On setting goals for the new year

Marina Boyle, Features editor

New year, new me?

New year, same me.

I am a true skeptic when it comes to New Year’s resolutions.

Most people make them fervently or see them as the best way to start a new year.

It’s not that I don’t get it or see the point; it’s the fact that I think they don’t work.

By the time you read this article, most of you will have forgotten your resolutions, abandoned them or given up altogether.

Most of us start the year with a lofty goal in mind and end up disliking ourselves when our resolve slips.

I feel it is so much healthier to go into a new year with a mindset of progress, not perfection.

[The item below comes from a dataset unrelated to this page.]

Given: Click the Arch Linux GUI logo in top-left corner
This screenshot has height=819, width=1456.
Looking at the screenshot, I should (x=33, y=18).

We often need to coax ourselves into changing long-standing habits and do this in a kind way that doesn’t uproot us from our established day-to-day normal lives.

Resolutions ask too much of us because they come at one of the most difficult times of the year.

The timing is all wrong in terms of the weather.

The worst time to establish a resolution is when the weather around you will be pushing you to break it.

We are often far too vague in planning how we will achieve the goal we have set for ourselves.

On top of that, many New Year’s resolutions have no clear endpoint.

One reason that something like Lent tends to work better for people is that their goals are normally more clear.

An example of this would be having a goal like, “no chocolate for 40 days” rather than a more general, less specific goal like “lose weight.”

Having a time limit on my restrictions and knowing when I will be rewarded has always worked better.

For example, most people find it much easier to stick to Dry January than to take on the broad, vague challenge of “drink less this year.”

Resolutions such as these are particularly problematic because less is subjective.

Less than what?

Less than last weekend or than all of your friends combined?

Most people need a lot of structure so that they can carry out something specific over a period of weeks to make it a developed habit.

On top of that, I think that most New Year’s resolutions tend to fail because the goals are set to be done alone.

Going it alone doesn’t help you.

A goal is so much easier to stick to if you have someone in it with you.

Most of us require accountability to get something done day after day.

Unfortunately, we usually do not have someone checking up on us.

In reality, life is really about attitude.

We need to want to do something enough to make it happen, be it in January or July.

For the people who have made resolutions and stuck to them, I salute you. I admire your drive.

I hope we can all find satisfaction in the experience of bettering ourselves throughout all points of the year rather than just focusing on a single towering goal of 2019.